We Miss You, Carl Sagan

It is hard to believe that Carl Sagan has been gone now for 20 years.  In fact, he died on this day in 1996 of myelodysplastic syndrome at the age of 62.  He was one of the 20th century’s truly great science popularizers.  In addition to writing or co-writing fifteen books, his 1980 PBS television series Cosmos remains the gold standard against which all other astronomy documentaries will be judged.

Here is a listing of Carl Sagan’s books published during his lifetime:

  • Intelligent Life in the Universe (1966; revised and expanded edition of Iosif Shklovsky’s 1962 book of the same name)
  • Planets (1966; one of the LIFE Science Library series)
  • The Cosmic Connection (1973)
  • Communication with Extraterrestrial Intelligence: CETI (1973; Carl Sagan, editor)
  • Other Worlds (1975)
  • The Dragons of Eden: Speculations on the Evolution of Human Intelligence (1977)
  • Murmurs of Earth: The Voyager Interstellar Record (1978; with others)
  • Broca’s Brain: Reflections on the Romance of Science (1979)
  • Cosmos (1980)
  • Contact (1985)
  • Comet (1985; with Ann Druyan)
  • Shadows of Forgotten Ancestors: A Search for Who We Are (1993; with Ann Druyan)
  • Pale Blue Dot: A Vision of the Human Future in Space (1994)
  • The Demon-Haunted World: Science as a Candle in the Dark (1995)
  • Billions and Billions: Thoughts on Life and Death at the Brink of the Millennium (written 1996, published posthumously in 1997)

Carl Sagan’s final interview was with Charlie Rose on May 27, 1996, less than seven months before his death.  You can see it here.

Carl’s daughter, Sasha Sagan, wrote a loving and thoughtful essay in 2014, the 80th anniversary year of his birth.

Here, now, are just a few of Carl Sagan’s most memorable quotes.

Extraordinary claims require extraordinary evidence.

Somewhere, something incredible is waiting to be known.

The size and age of the Cosmos are beyond ordinary human understanding.  Lost somewhere between immensity and eternity is our tiny planetary home.

We make our world significant by the courage of our questions and by the depth of our answers.

A central lesson of science is that to understand complex issues (or even simple ones), we must try to free our minds of dogma and to guarantee the freedom to publish, to contradict, and to experiment.  Arguments from authority are unacceptable.

▸ **Prompt 1**: Check each statement against the text about Carl Sagan and answer yes or no, quoting the words of the text that decide it. (a) Sagan was 62 when he died. (b) Cosmos was an NBC television series. (c) Sagan's final interview took place more than a year before his death.
▸ **Prompt 2**: List every book in the text about Carl Sagan that is given a year in the 1970s.

▸ **Record extracts**:
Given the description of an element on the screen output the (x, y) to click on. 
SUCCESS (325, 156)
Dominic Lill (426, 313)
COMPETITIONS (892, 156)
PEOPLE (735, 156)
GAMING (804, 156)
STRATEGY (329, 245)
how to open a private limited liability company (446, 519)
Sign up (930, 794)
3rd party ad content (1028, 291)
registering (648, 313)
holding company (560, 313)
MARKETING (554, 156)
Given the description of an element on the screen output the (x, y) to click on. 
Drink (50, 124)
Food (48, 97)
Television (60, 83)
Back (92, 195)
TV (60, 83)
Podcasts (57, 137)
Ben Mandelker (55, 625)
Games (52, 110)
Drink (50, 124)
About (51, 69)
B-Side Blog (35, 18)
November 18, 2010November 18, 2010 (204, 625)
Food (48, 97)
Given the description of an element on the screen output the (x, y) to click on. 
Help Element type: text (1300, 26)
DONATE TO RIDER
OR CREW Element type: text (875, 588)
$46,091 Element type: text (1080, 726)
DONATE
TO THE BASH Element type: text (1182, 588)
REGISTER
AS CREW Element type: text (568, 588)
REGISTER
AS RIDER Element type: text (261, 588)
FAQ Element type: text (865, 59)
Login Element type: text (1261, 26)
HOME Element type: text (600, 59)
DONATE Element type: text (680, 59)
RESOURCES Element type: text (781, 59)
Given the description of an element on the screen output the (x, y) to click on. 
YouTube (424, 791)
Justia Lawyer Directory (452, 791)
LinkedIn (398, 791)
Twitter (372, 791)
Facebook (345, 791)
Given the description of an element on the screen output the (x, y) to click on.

▸ **Expected answer 1**:
(a) Yes: "he died on this day in 1996 of myelodysplastic syndrome at the age of 62"
(b) No: "his 1980 PBS television series Cosmos"
(c) No: "less than seven months before his death"

▸ **Expected answer 2**:
- The Cosmic Connection (1973)
- Communication with Extraterrestrial Intelligence: CETI (1973)
- Other Worlds (1975)
- The Dragons of Eden: Speculations on the Evolution of Human Intelligence (1977)
- Murmurs of Earth: The Voyager Interstellar Record (1978)
- Broca's Brain: Reflections on the Romance of Science (1979)